Kami saw the shadow of a smile on his weathered face. He expected what he knew to embarrass her but it didn’t. “Let’s finish this page.”
“You’ll get used to it,” Rook said.
“Used to what?”
“Your time in her bed doesn’t mean anything.”
“What should it mean?”
“Love should mean something even when you’re not naked.”
Rook’s point intrigued Kami, more for what it said about him. “So you think it was about love? Maybe I was just…sharing the demon.” She smiled when he smiled, remembering a conversation they once had.
“I don’t know what to think about you. Most girls—” He closed his mouth.
Kami heard his thoughts and said them aloud for him. “Make it a ‘fuck and a footrace’? Is that a quote from her?”
“She says a lot of things you wouldn’t want to hear.” He waved the stump of his right arm as he spoke, and Kami looked more closely at the covers that capped his missing hands. He had replaced his gray wraps upon reaching Avjakar, and now he had a leather cap for each arm emblazoned with studs in the form of a circle with a dot at the center.
Kami said, “You should have gotten over your jealousy a long time ago.”
“I’m not jealous of you. I thought she was in trouble.”
“Why would you think that?”
“She was disturbed.”
“And you don’t trust me.”
“Or the god you serve.”
“The Great Mother has no interest in your squabbles.”

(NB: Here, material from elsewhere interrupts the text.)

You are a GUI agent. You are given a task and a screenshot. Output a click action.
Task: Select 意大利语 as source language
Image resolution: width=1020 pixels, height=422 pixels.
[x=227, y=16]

“Not the Great Mother,” said Rook. “Sahrot is an enemy of order. An enemy of kings.”
“Sahrot is a Sahran god. I don’t know anything about her cult.”
“What you don’t seem to understand is that you are Sahr.”
She was beginning to believe that she might be descended of the Essanti, as he had been telling her, but she did not realize all that meant. “Well, I don’t expect love from her. I expect the truth, and she gives that to me whether she wants to or not. I’ll never be a slave like you.”
“I’m not a slave.”
“You’re not? Was losing your hands your decision?”
“What it was…” He paused and the irritation left his voice. “Was the worst pain I ever felt.”
“Both of you must have been children when it happened. Ten? Twelve? How could one child do that to another?”
“I was a present to her on her tenth birthday, before my training was complete. Removing the hands is the final step in the ritual. She completed my training, and I took my oath to her. You see? She was always to be his heir. That’s what makes this war so ludicrous.”
“Her brother’s war. With her. With the Essanti. With the gods.”
“But she’s the one who killed your spirit.”
“She taught me limits.”
“You mean she tamed you.” Kami sat back, her eyes challenging his faith. “I know what you think of me. I hear your thoughts. You don’t believe a ‘whore’s rat’ can be an Essanti anymore than I do.”
“It’s because you can hear my thoughts that I know you’re more than just a whore’s rat.” He traced the circle of studs on the leather case with his other one. “Arujan.” He swirled his wrist in a circle across the studs on his other wrist. “The Blue Sun.” He looked at her, staring into her eyes for a long moment, as if trying to find an answer. He held up his arms. “Most people can’t stand to look at me, especially women, but you don’t mind sitting with me, or even eating with me.”
“I don’t pity you.”
“Thank you for that.” He shook his head. “I don’t know what Instinct provides its children, Kami, except for what it says in the Book of Emanations. The light of Instinct flows down from the superior Emanation of Mercy and then through Wisdom. Instinct lives most fully in beasts, not men, so I’ve rarely seen it. What I have seen doesn’t recommend Sahrot. We never needed her. I don’t know what the gods have planned for you. What gifts do animals possess? What gift could possibly come from such lowly creatures as…” He paused, glancing around the room and
gesturing with his arm until he saw mouse droppings on the floor. “Mice?”
Kami didn’t have to think long to recognize the value. She had always taken shelter in the forest—a solace not because it was safe, but because it was honest.
The beasts lived with a clarity the world of men lacked. They lived without self-pity or resentment. They lived without the burden of pride. They experienced life in an immediate and terrifying way but without lies.
Without a need to lie, they could trust in every sensation. That meant those who served Sahrot were the most alive. That’s what creatures like mice had to offer.